What is expected: Copy out word for word the lines of the items that start at the line containing "You are a computer-use agent. This" and end after the line containing "tap(1373, 214)". Leave the pictures out.

Dataset rows:
——

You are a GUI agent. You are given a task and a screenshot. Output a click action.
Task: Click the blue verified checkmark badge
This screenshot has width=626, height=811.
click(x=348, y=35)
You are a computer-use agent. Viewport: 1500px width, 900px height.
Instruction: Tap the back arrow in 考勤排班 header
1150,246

——

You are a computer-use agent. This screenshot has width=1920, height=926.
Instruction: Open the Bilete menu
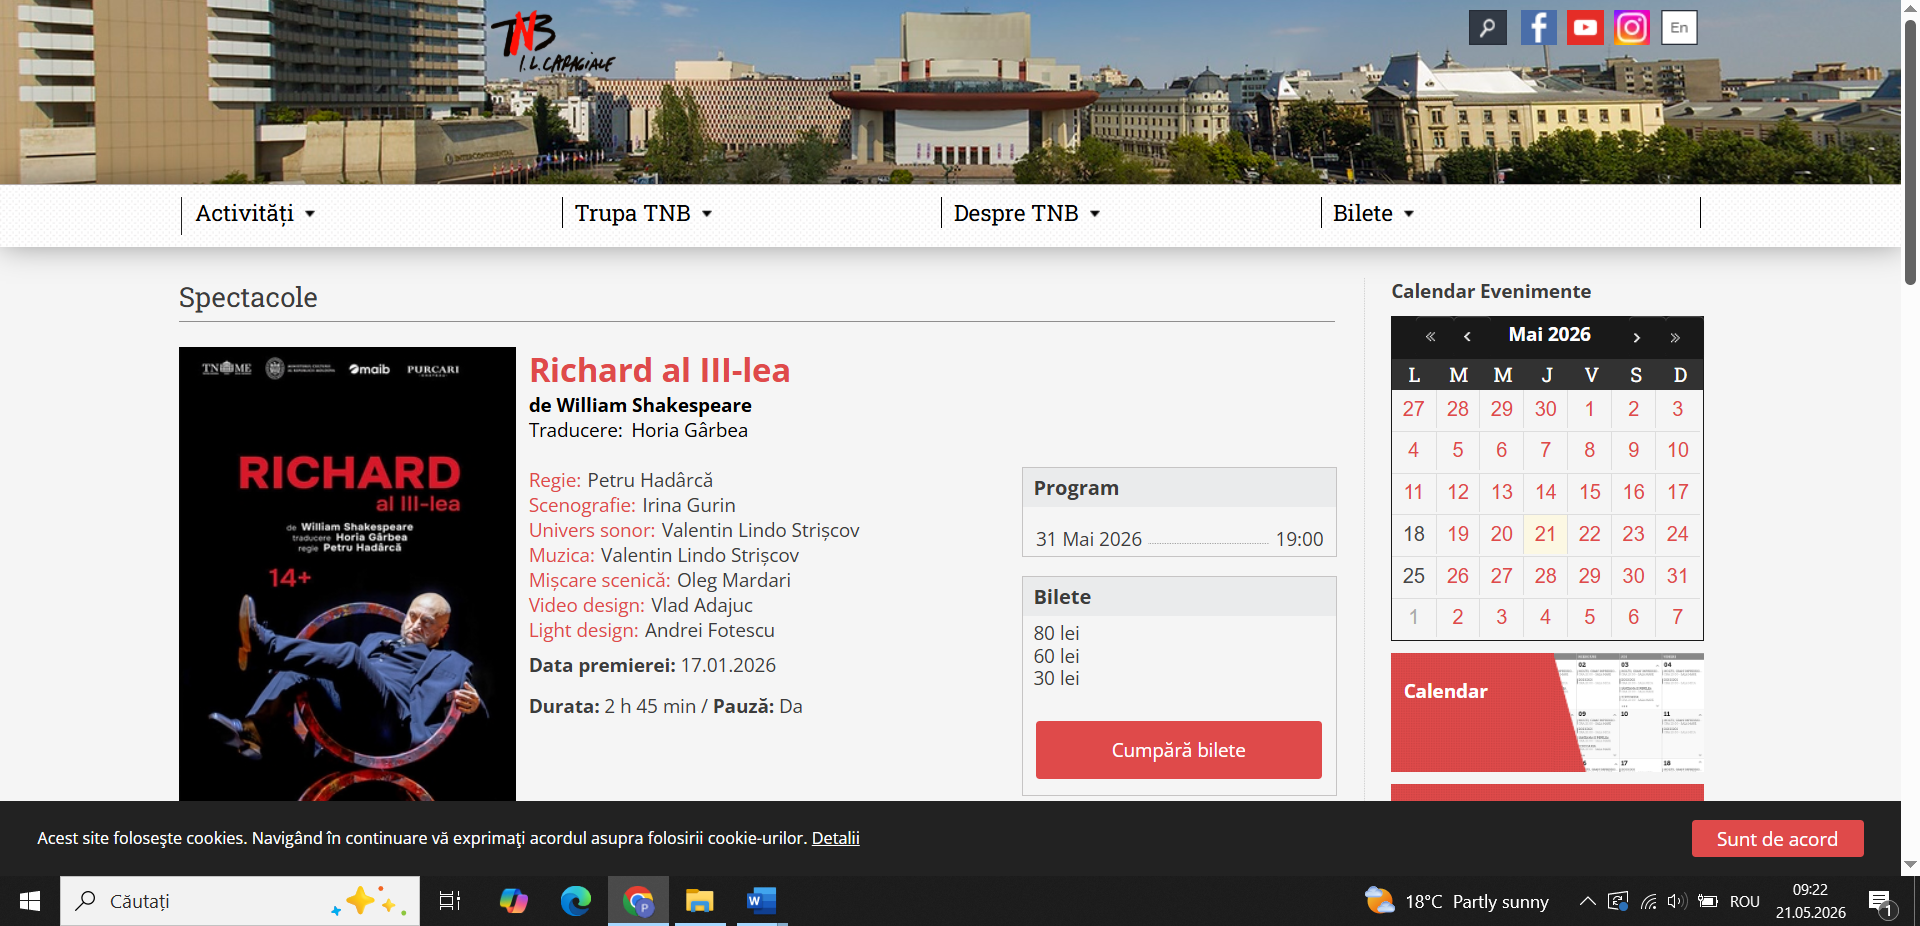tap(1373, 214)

——

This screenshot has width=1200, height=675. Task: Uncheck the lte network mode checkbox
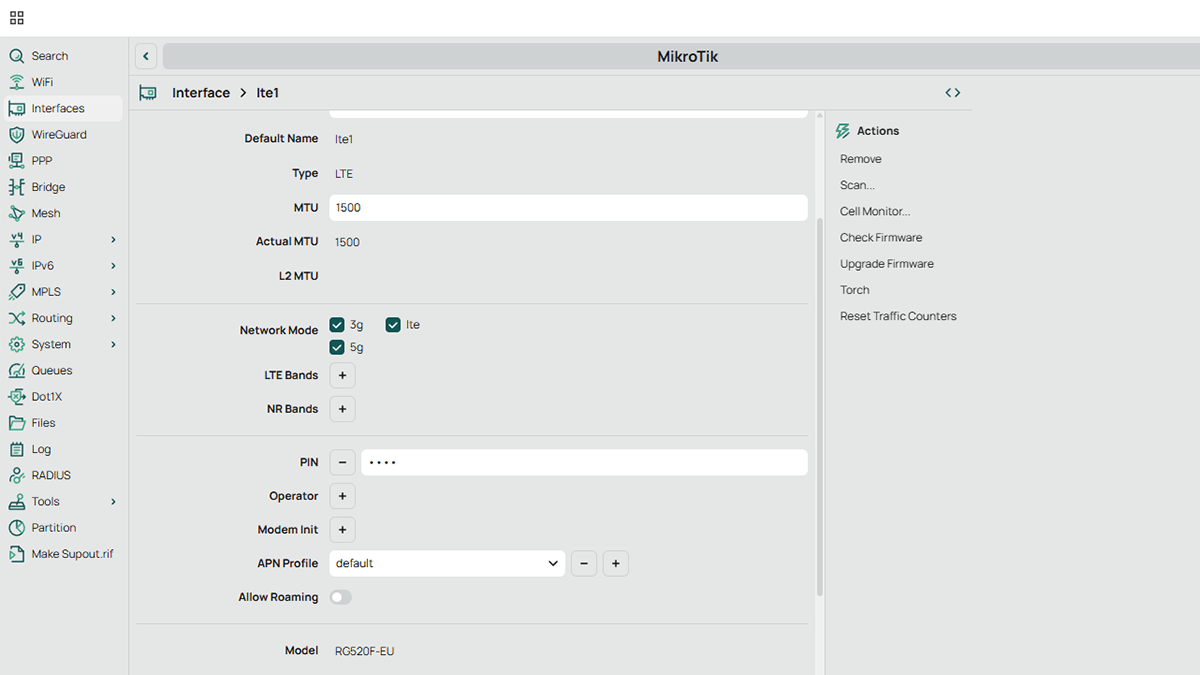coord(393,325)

——

Result of the task:
You are a computer-use agent. This screenshot has width=1920, height=926.
Instruction: Open the Bilete menu
tap(1373, 214)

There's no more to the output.